Hier können Sie das Abstimmungsverhalten jedes Abgeordneten zu diesem Antrag einsehen.

6 Antworten

  1. dasLinkeParadox sagt:

    Und wieder mal zeigt sich: Es gibt nur eine echte Alternative! Auch wenn diese zZ noch ziemlich „gärig“, streckenweise unappetitlich ist… umso wichtiger dass sich noch mehr Liberale dort engagieren um die Deutschtümler und anderen Hellbraunen immer weiter zu verdrängen.

  2. nordseeschwalbe sagt:

    Unfassbar!!!
    Der Lindner verspekuliert sich anscheinend mal wieder gründlich – und seine Formwandlerei ist geradezu unappetitlich.
    Vielleicht ist er uns aber auch schon einen Schritt voraus und übt den „Kapitalismus“ chinesischer Bauart?

    • Thomas Jacobs sagt:

      Verstehe hier Herrn Lindner und seine Mitgänger auch nicht, nordseeschwalbe. Eine potentielle“ Notstandsgesetzgebung“, die einer aufgeblasenen „Klimahysterie“ geschuldet ist und die unter Umständen staatsbürgerliche Rechte tangiert, Wirtschaftsfeindlichkeit impliziert, etatistisch/paternalistisch ausgerichtet ist („Der Staat muss es richten!“ ) hat nichts mehr mit Liberalismus zu tun! Wenn selbst CDU/CSU, SPD und AfD diesen Antrag nicht unterstützen, die wirklichen Linksparteien wie Grüne und Die Linke aber sehr wohl, dann sollte auch die FDP mit dem Anspruch, die eigentliche liberale Partei zu sein, den Schuss gehört haben, den sie sich nun selbst in Knie gesetzt haben!
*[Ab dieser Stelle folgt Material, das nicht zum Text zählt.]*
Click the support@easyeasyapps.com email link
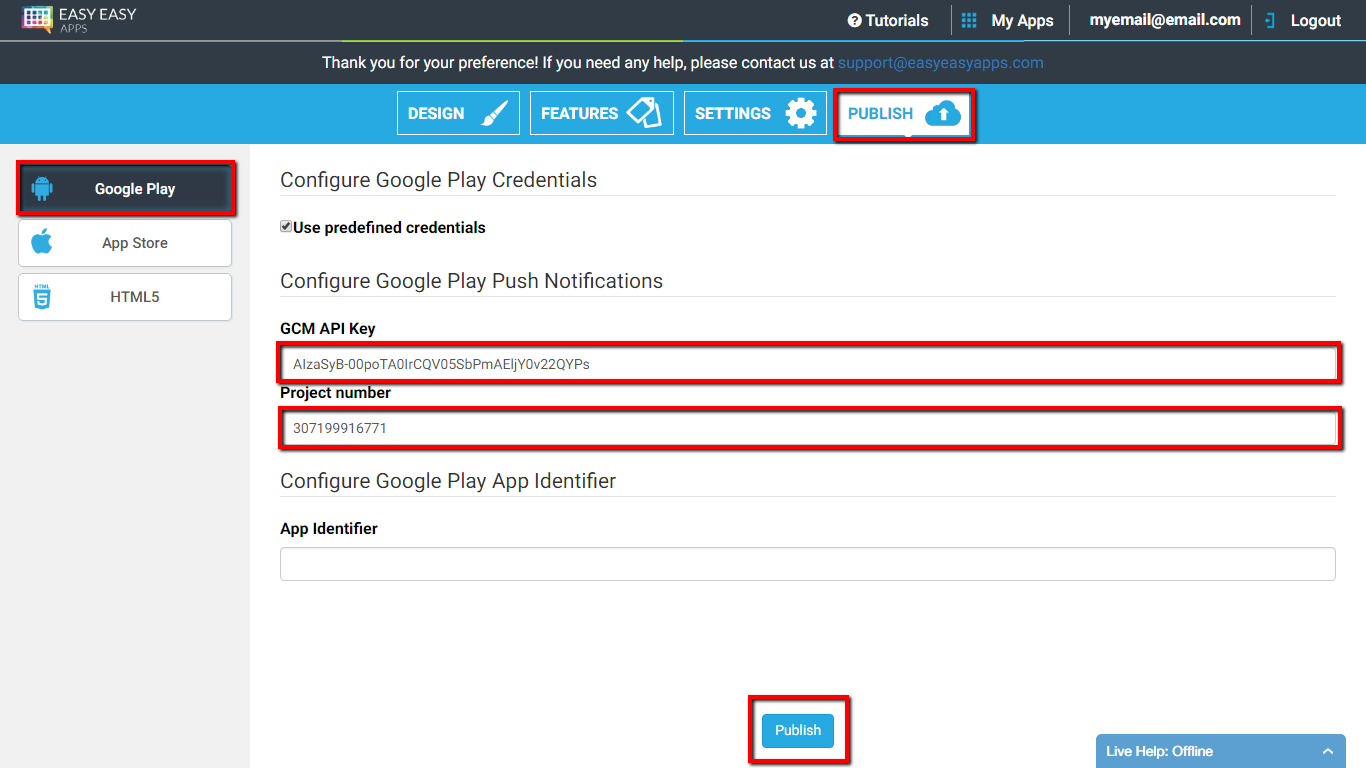The width and height of the screenshot is (1366, 768). click(x=940, y=62)
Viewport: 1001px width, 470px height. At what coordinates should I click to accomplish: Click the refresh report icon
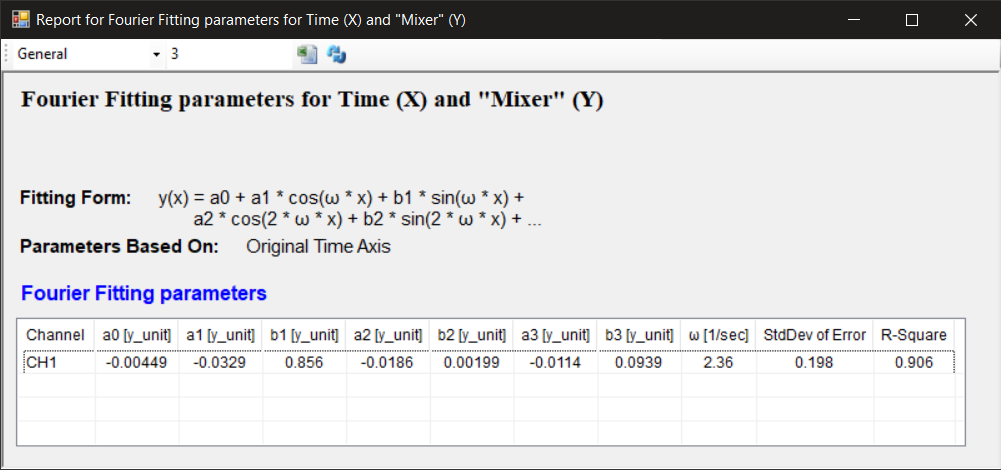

      • nordseeschwalbe sagt:

        Tja, und nun soll es nur ein Irrtum gewesen sein. Hoppla, da habe ich aus Versehen einem Notstandsgesetz der Sozialisten zugestimmt…! (Während die anderen Parteien und zwei Drittel meiner Fraktion das Abstimmungsverfahren durchaus richtig verstanden haben.)
        Ich sach mal: Hm.

  3. Thomas Jacobs sagt:

    Bin, was die „Ausrufung“ eines bundesweiten Klimanotstandes angeht, sehr skeptisch: Welche Folgen werden diese „Notstandsgesetze“ auf Bundesebene haben? Brechen diese dann Landesrecht? In welche privaten, bürgerlichen (Grund-) Rechte kann dann mit dem Hinweis auf den (angeblichen) Notstand eingegriffen werden und mit welchen Folgen für die persönliche/private Lebensführung, für die Wirtschaft? Könnte der „totale Klimastaat“ drohen? Wollt ihr den totalen Klimastaat ?? Warum werden nicht viel lauter Bedenken geäußert; ähnlich wie in den sechziger Jahren???
    Keine hoffnungsvolle Entwicklung! Noah würde Segel setzen!